==== Текст для чтения ====

Вы правы, но… Извините меня, но сегодняшняя московская архитектура – ужасна. Вся ужасна и ваши попытки стилизовать прошлый век, и ваши попытки стилизовать современную западную архитектуру. Мы приезжаем в Россию, потому что сегодня в мире нет ни одного современного течения в архитектуре и в искусстве, которое не начиналось бы в России. Как мне уже не раз объясняли, иностранец, приехавший в Россию смотреть конструктивизм, – это почти комическая фигура. Отлично, но когда мне, с моим комичным уважением к конструктивизму, показывают вашу современную архитектуру, я не могу понять. Мне кажется, тем, кто ее показывает, стоило бы ее прятать – настолько это неприлично.

Г. Р.
Но, несмотря на столь критическую оценку современной российской архитектуры, вы все-таки проводите в России какие-то программы.

П. Н.
Гораздо меньше, чем хотелось бы. Вы знаете, я тут тоже не все понимаю. У вас есть уникальный музей архитектуры с великолепной коллекцией. По любым меркам – не только по нашим, а и по вашим тоже – абсолютно нищий. С бюджетом что-то порядка $250 тыс. в год. По моим представлениям, это национальный позор. Это значит, что вы не можете сделать ничего, бюджет любой серьезной выставки гораздо больше. Я пытаюсь взаимодействовать с Музеем архитектуры, но я не могу тратить бюджет МАК на Музей архитектуры в Москве.

Г. Р.
Ну, можно находить частных спонсоров.

П. Н.

====

* [Задания]
- a) Изложите фрагмент о московской архитектуре в двух предложениях.
- b) Перепишите слово в слово часть фрагмента, которая начинается со слов, содержащих «Но, несмотря на», и заканчивается словами «находить частных спонсоров.».
Приведенный далее перечень — отдельный материал, с фрагментом он не связан.

==== Раздел данных ====

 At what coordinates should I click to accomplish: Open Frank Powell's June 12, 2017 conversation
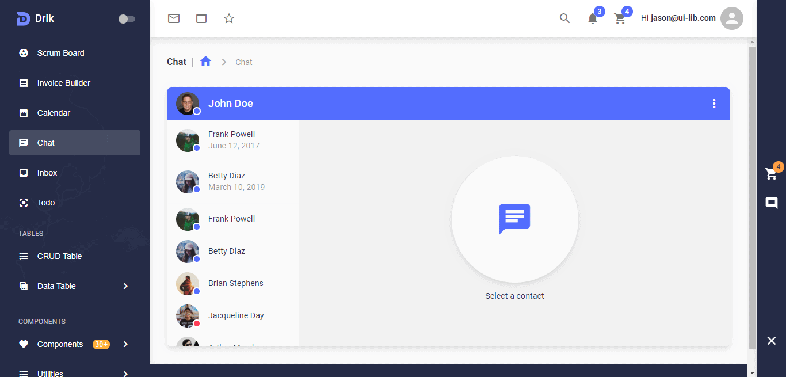(232, 140)
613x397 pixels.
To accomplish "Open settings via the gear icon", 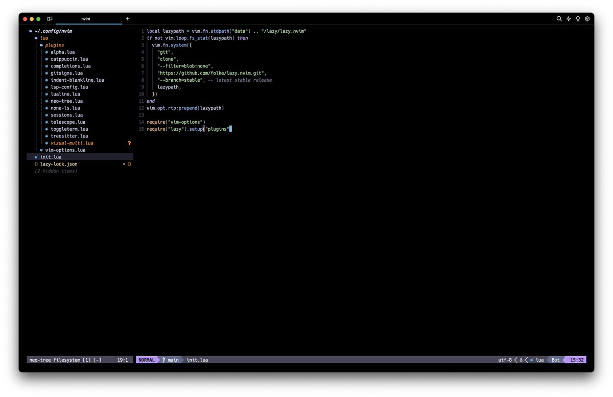I will [x=587, y=18].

====

* [Ответы по заданиям]
- a) Сегодняшняя московская архитектура названа ужасной: это касается и попыток стилизовать прошлый век, и попыток стилизовать современную западную архитектуру, а тем, кто ее показывает, по мнению говорящего, стоило бы ее прятать. На слова Г. Р. о программах в России П. Н. отвечает, что их гораздо меньше, чем хотелось бы, называет уникальный музей архитектуры с великолепной коллекцией абсолютно нищим, с бюджетом порядка $250 тыс. в год, и говорит, что не может тратить на него бюджет МАК.

- b)
Но, несмотря на столь критическую оценку современной российской архитектуры, вы все-таки проводите в России какие-то программы.

П. Н.
Гораздо меньше, чем хотелось бы. Вы знаете, я тут тоже не все понимаю. У вас есть уникальный музей архитектуры с великолепной коллекцией. По любым меркам – не только по нашим, а и по вашим тоже – абсолютно нищий. С бюджетом что-то порядка $250 тыс. в год. По моим представлениям, это национальный позор. Это значит, что вы не можете сделать ничего, бюджет любой серьезной выставки гораздо больше. Я пытаюсь взаимодействовать с Музеем архитектуры, но я не могу тратить бюджет МАК на Музей архитектуры в Москве.

Г. Р.
Ну, можно находить частных спонсоров.